Many of the rare diseases are fatal and affect children

DORPHAN S.A. IS STRIVING TO DEVELOP INNOVATIVE THERAPIES FOR MUCOPOLYSACCHARIDOSES & OTHER LYSOSOMAL STORAGE DISEASES

Mucopolysaccharidoses and related diseases are inherited lysosomal storage diseases (LSDs) due to lysosomal enzyme deficiencies. Lysosomal enzymes are necessary to break down and recycle cell constituents. In LSD patients the recycling process is impaired and this results in accumulation of substrates. Due to the wide distribution of these compounds, the clinical manifestations of MPS are multisystemic.and cause very severe damage throughout the organs, such as in the heart, bones, joints, spleen, liver, respiratory system and central nervous system, depending on the disease type.


GM1-GANGLIOSIDOSIS AND MUCOPOLYSACCHARIDOSIS TYPE IVB

GM1-gangliosidosis and mucopolysaccharidosis type IVB (abbreviated MPS IVB, also called Morquio disease type B) are lysosomal storage diseases which are chronically debilitating and often fatal. They are caused by different mutations in the GLB1 gene coding for the beta-galactosidase, which result in decrease or elimination of enzyme activity. As of today, these two diseases remain orphan, meaning that no treatment exists. The patients options are only supportive and palliative treatments, such as orthopaedic surgery in the case of MPS IVB.

GM1-gangliosidosis is an inherited disorder that progressively destroys nerve cells (neurons) in the brain and spinal cord. It is a neurodegenerative disorder, which presents itself in three clinical forms: classic infantile (type 1), juvenile (type 2), and adult onset or chronic (type 3). The disease is characterized by the accumulation of GM1-ganglioside, a substrate of beta-galactosidase, to toxic levels in tissues and organs, particularly in the brain.

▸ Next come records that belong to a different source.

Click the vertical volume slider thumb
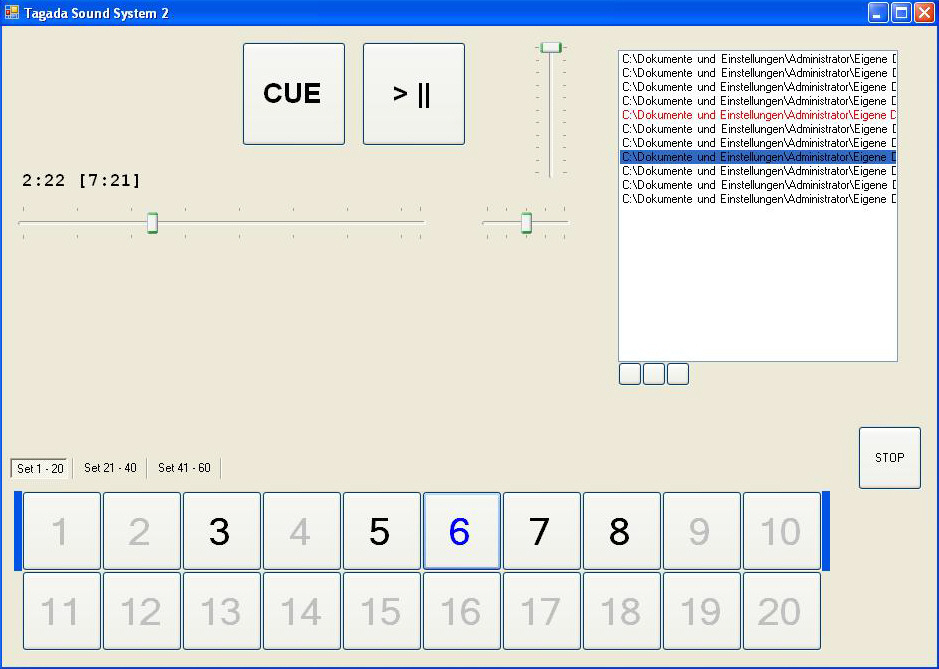 pyautogui.click(x=551, y=47)
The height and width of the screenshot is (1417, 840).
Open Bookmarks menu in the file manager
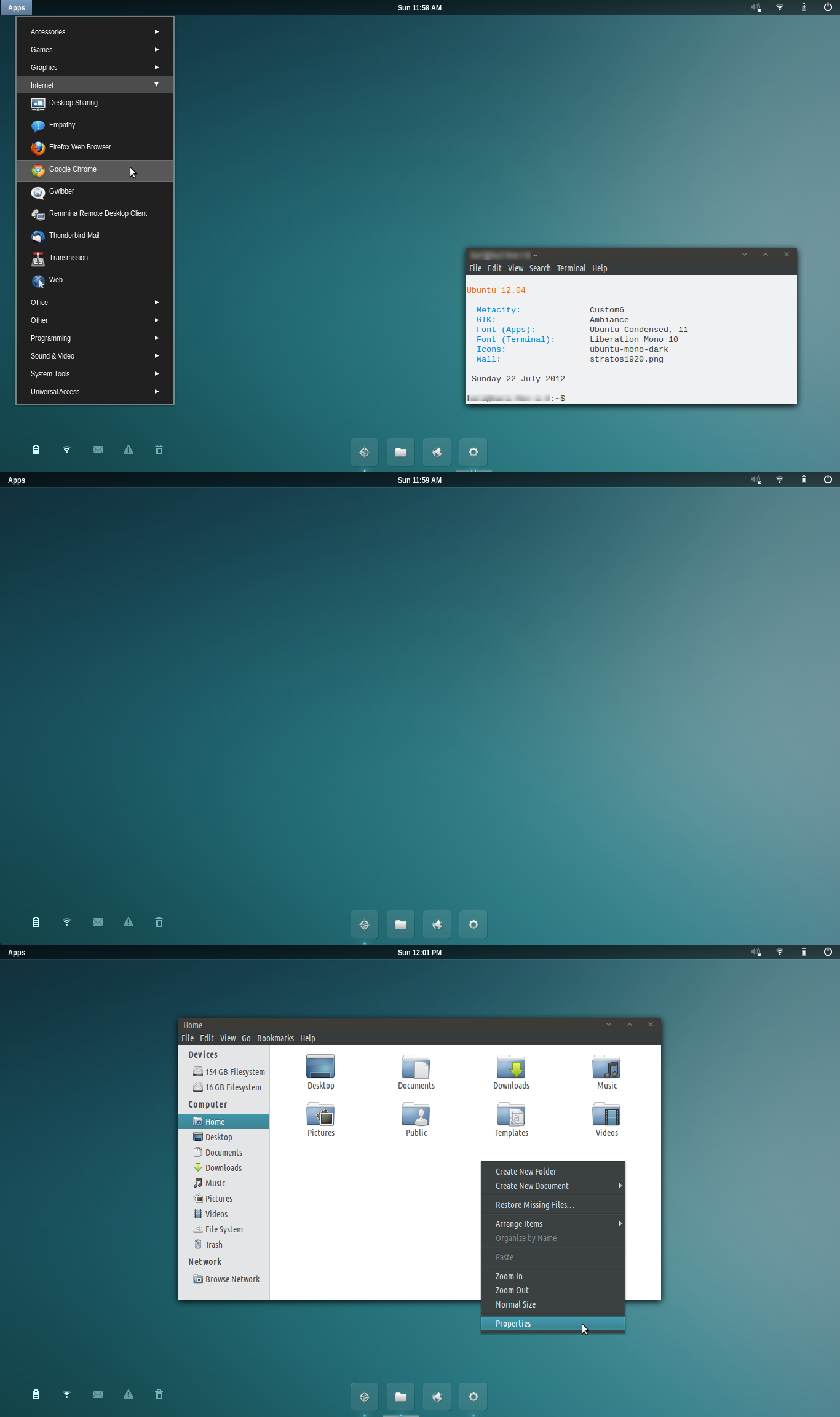click(x=275, y=1038)
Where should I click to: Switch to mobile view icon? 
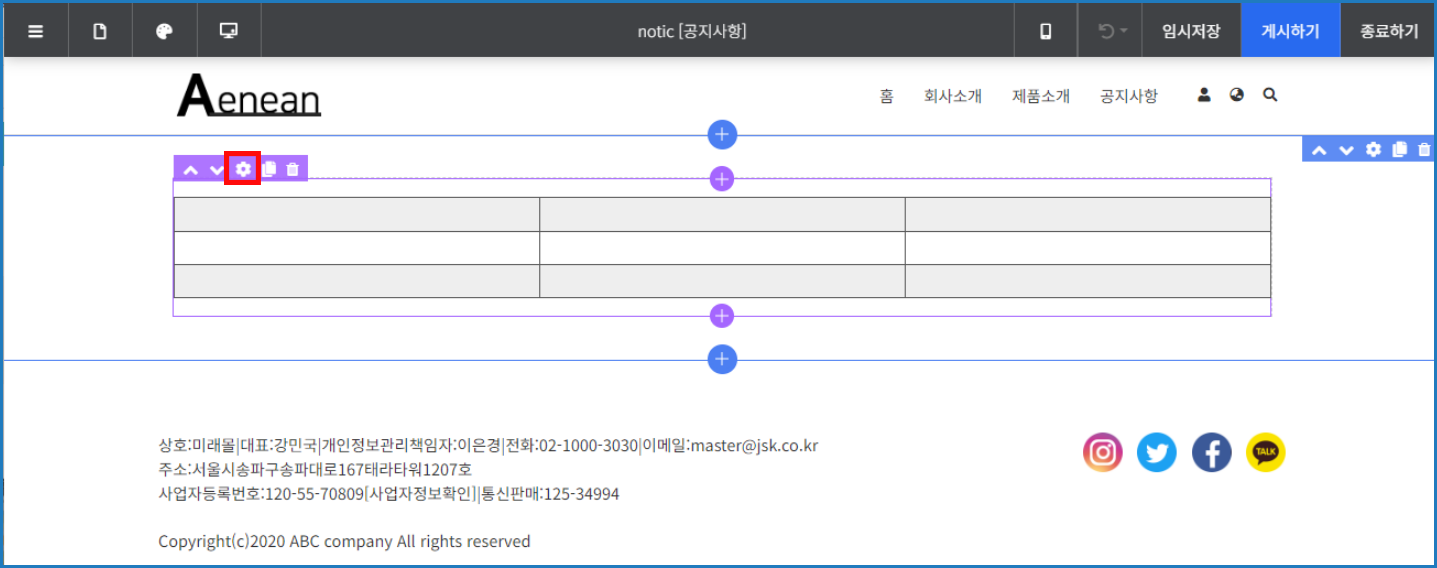[1046, 31]
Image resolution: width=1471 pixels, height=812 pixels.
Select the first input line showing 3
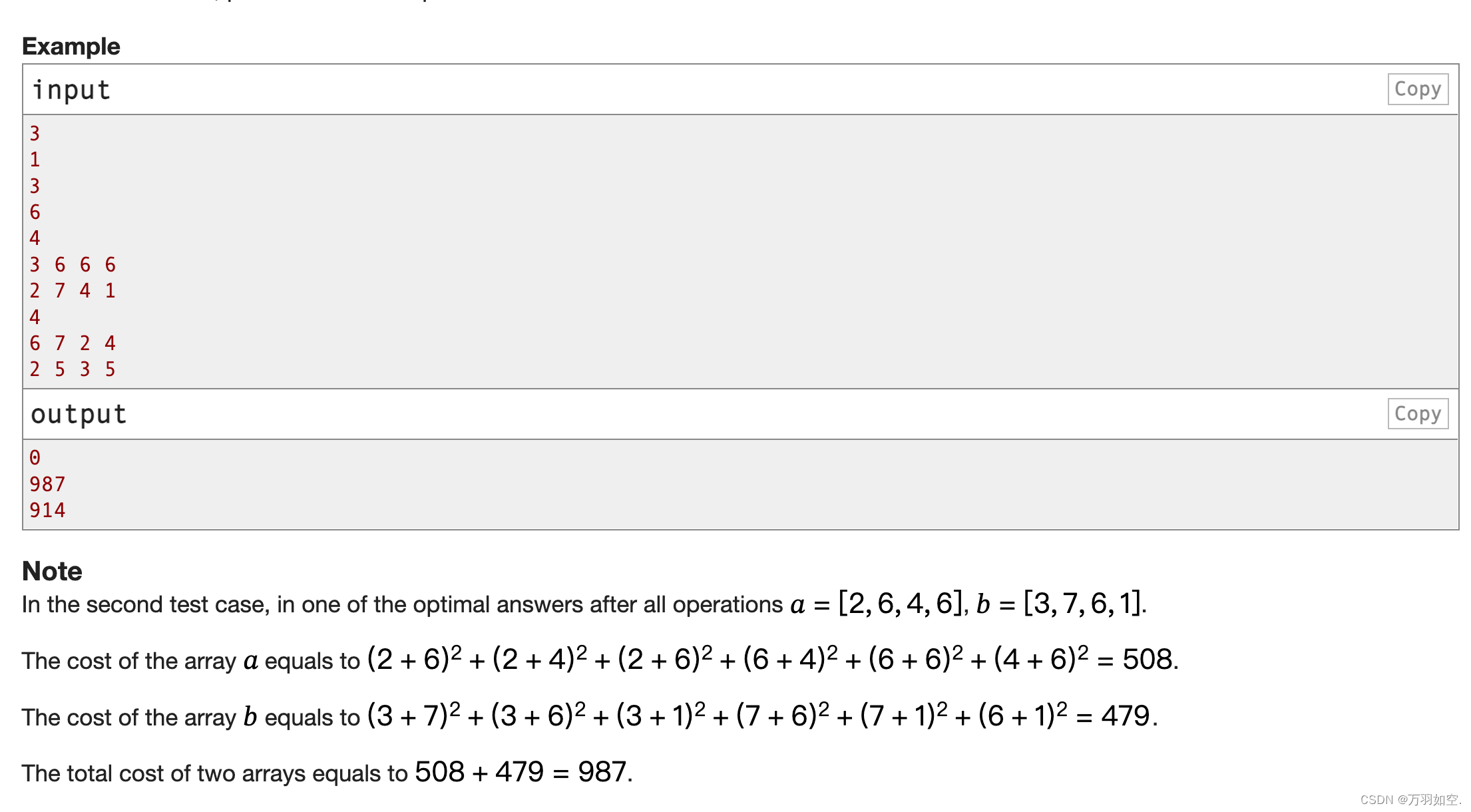(x=35, y=133)
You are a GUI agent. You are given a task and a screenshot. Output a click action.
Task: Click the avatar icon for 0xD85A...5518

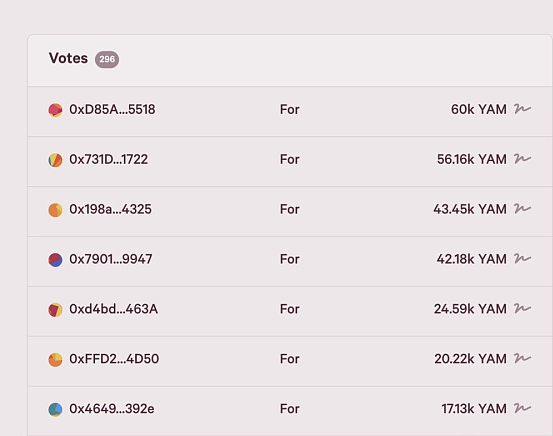(x=55, y=110)
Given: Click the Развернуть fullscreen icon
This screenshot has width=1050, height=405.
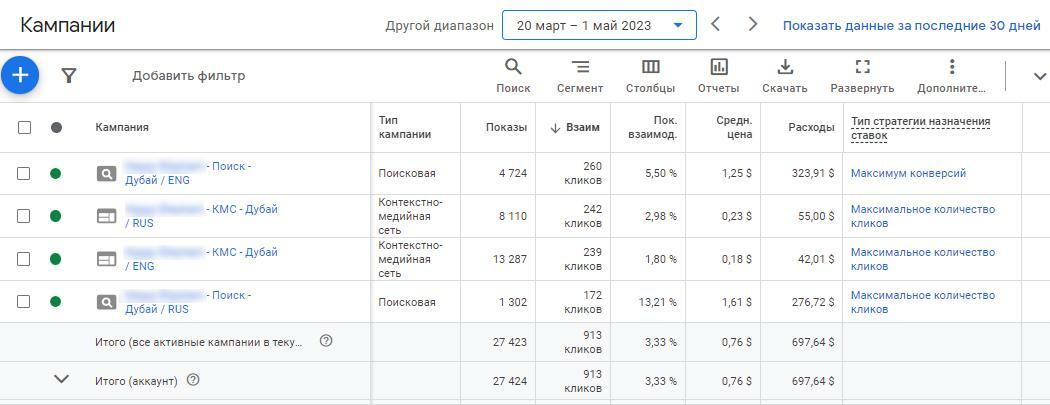Looking at the screenshot, I should 862,75.
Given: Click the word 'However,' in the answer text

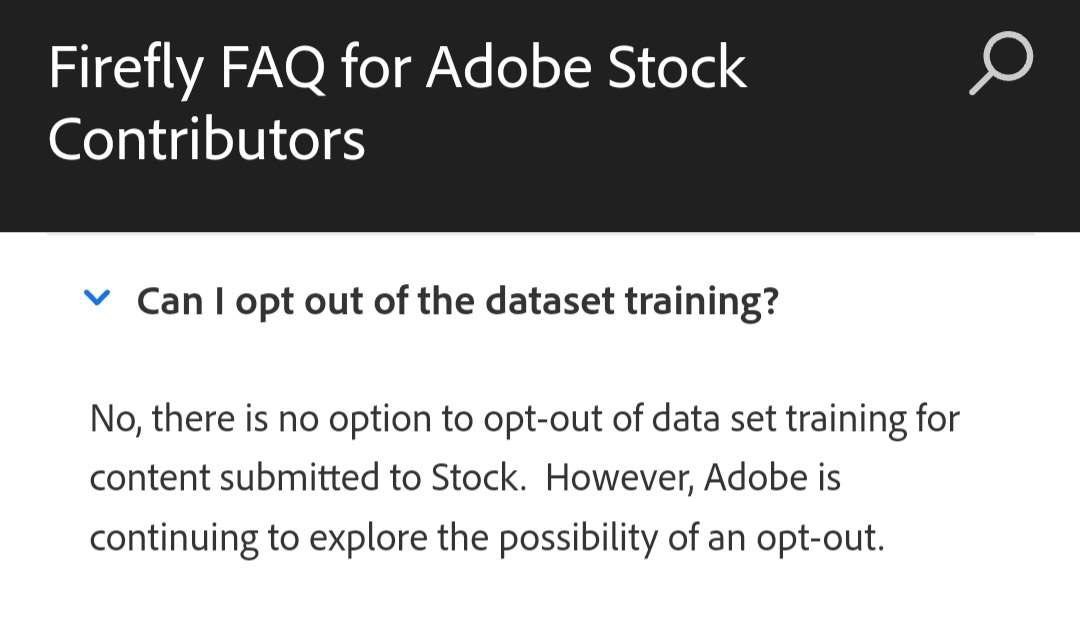Looking at the screenshot, I should coord(619,478).
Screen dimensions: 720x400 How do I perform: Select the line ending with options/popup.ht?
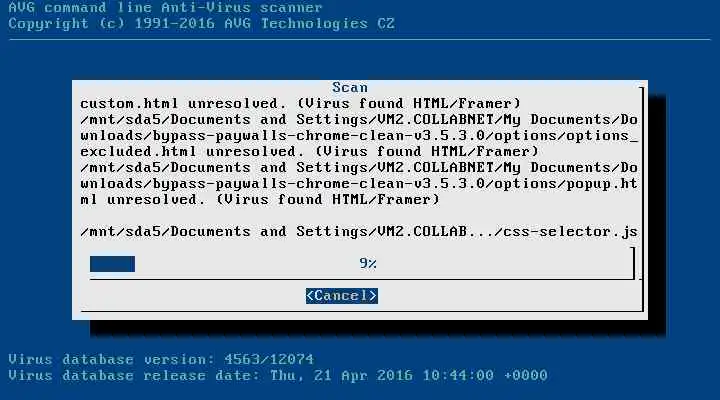(359, 184)
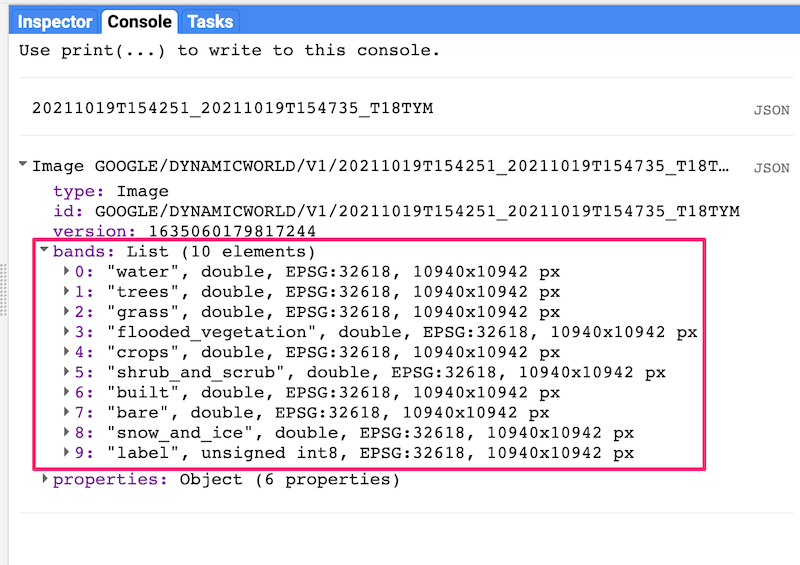Select the Console tab
This screenshot has width=800, height=565.
coord(140,21)
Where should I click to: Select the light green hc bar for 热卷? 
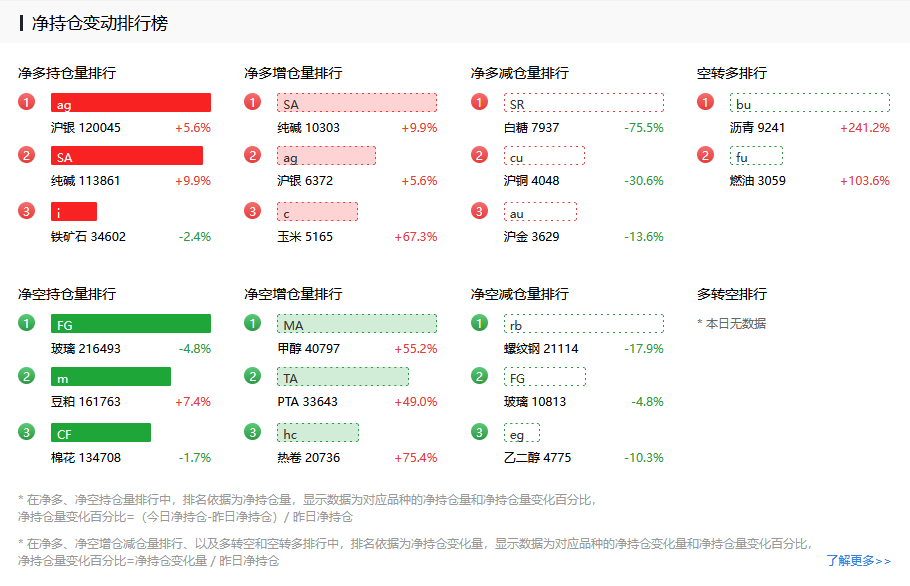318,433
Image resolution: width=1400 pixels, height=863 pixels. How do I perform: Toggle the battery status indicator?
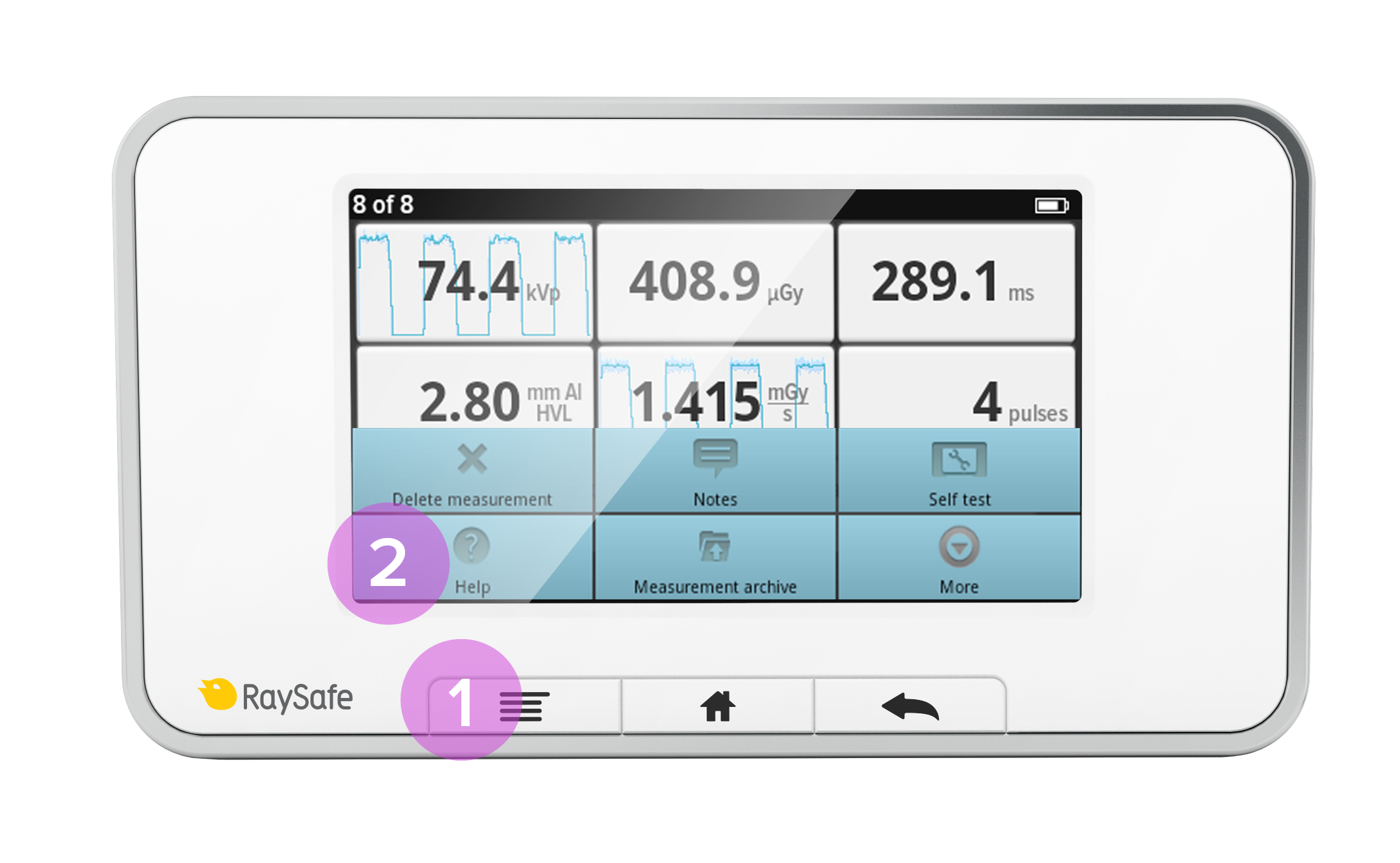1050,205
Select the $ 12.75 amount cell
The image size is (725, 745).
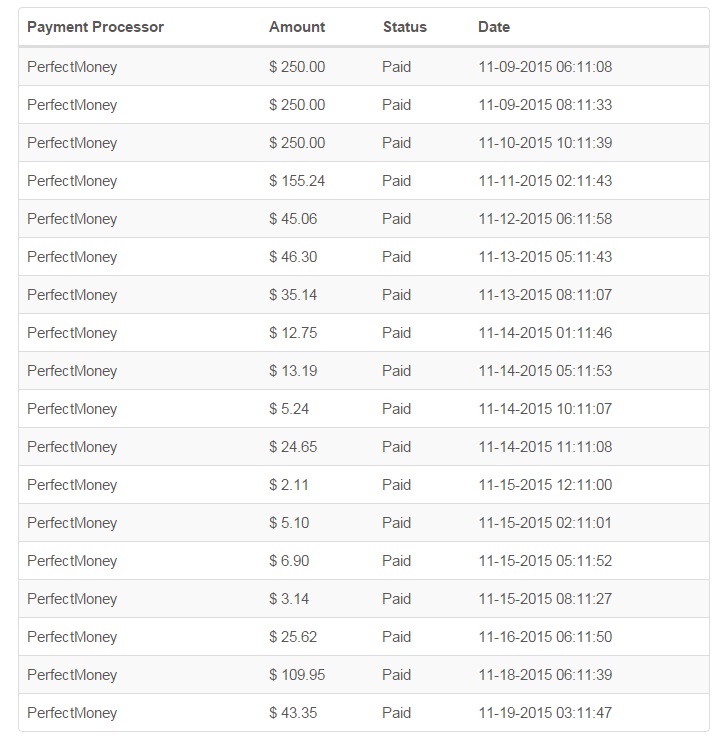tap(293, 333)
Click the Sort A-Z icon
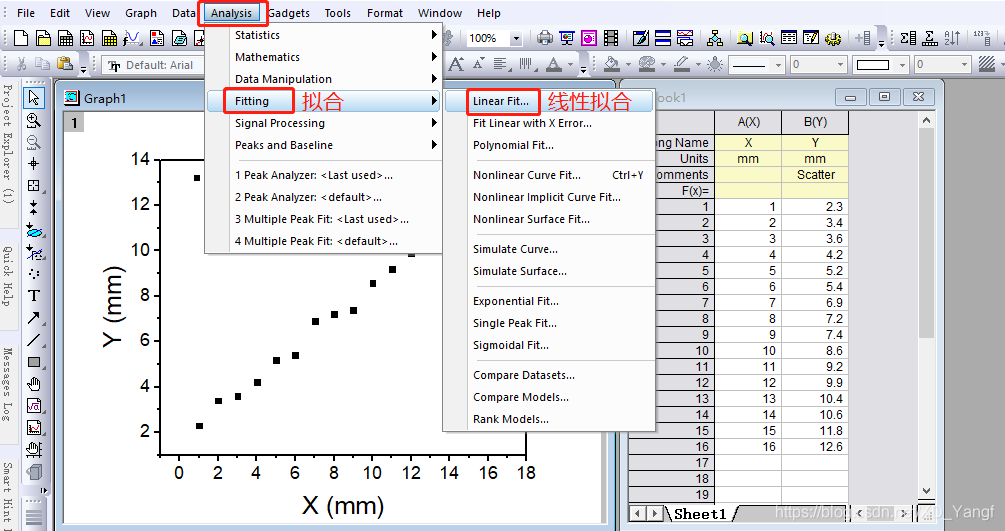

Mucopolysaccharidosis type IVB belongs to the mucopolysaccharidoses family, a group of seven inherited disorders caused by defects in lysosomal enzymes involved in the degradation of various glycosaminoglycans. MPS IVB is characterized by skeletal dysplasia that results in short stature and skeletal abnormalities with secondary effects on the central nervous system in some cases. The disease is characterized by accumulation of keratan sulfate, a substrate of beta-galactosidase.